Session and transaction syntax in MongoDB - Time & Space Complexity
When using sessions and transactions in MongoDB, it's important to know how the time to complete operations changes as data grows.
We want to understand how the cost of starting, running, and committing a transaction scales with the amount of work inside it.
Analyze the time complexity of the following MongoDB transaction code snippet.
const session = client.startSession();
session.startTransaction();
try {
await collection.updateOne({ _id: 1 }, { $set: { status: "active" } }, { session });
await collection.insertOne({ _id: 2, status: "pending" }, { session });
await session.commitTransaction();
} catch (error) {
await session.abortTransaction();
} finally {
await session.endSession();
}
This code starts a session, begins a transaction, performs two operations inside it, then commits or aborts the transaction.
Look for repeated or costly steps inside the transaction.
- Primary operation: Each database operation inside the transaction (updateOne, insertOne).
- How many times: Here, two operations are performed sequentially inside one transaction.
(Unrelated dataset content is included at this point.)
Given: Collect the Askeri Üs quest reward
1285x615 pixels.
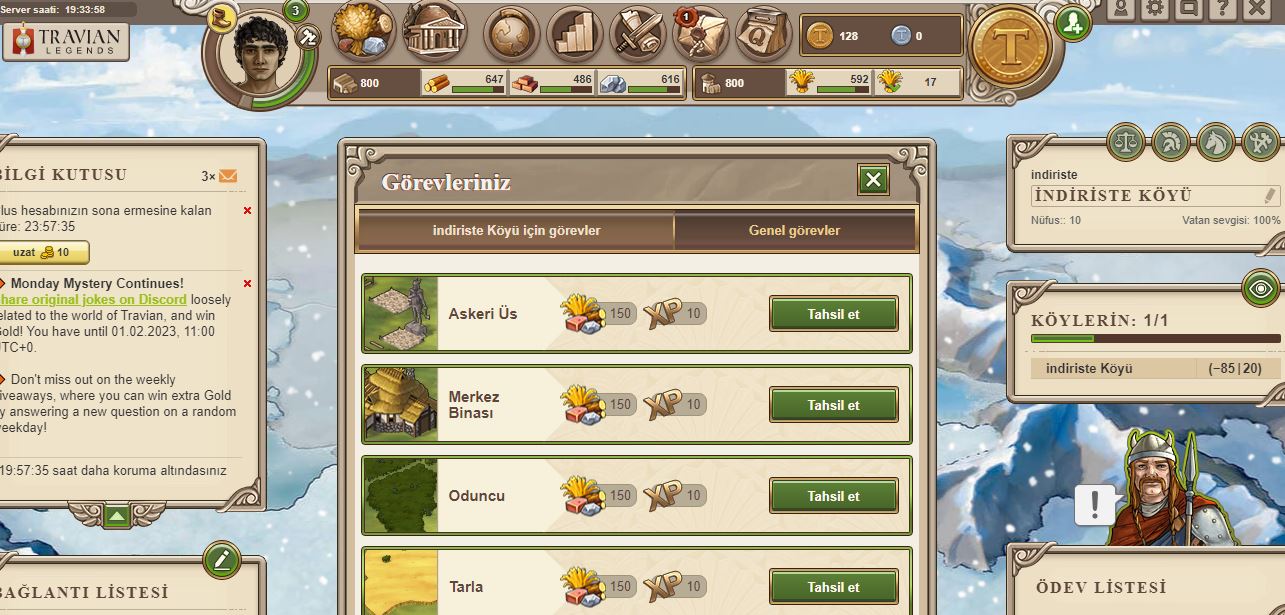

The time to complete the transaction grows roughly with the number of operations inside it.
| Input Size (number of operations) | Approx. Operations |
|---|---|
| 2 | 2 database calls + transaction overhead |
| 10 | 10 database calls + transaction overhead |
| 100 | 100 database calls + transaction overhead |
Pattern observation: More operations inside the transaction mean more work, so time grows roughly in direct proportion to the number of operations.
Time Complexity: O(n)
This means the time to complete the transaction grows linearly with the number of operations inside it.
[X] Wrong: "Starting a transaction adds a fixed big delay regardless of operations inside."
[OK] Correct: While starting a transaction has some overhead, the total time mostly depends on how many operations run inside it, not just the start.
Understanding how transaction time grows helps you design efficient database operations and shows you can think about performance in real projects.
"What if we added a loop to perform 100 updates inside one transaction? How would the time complexity change?"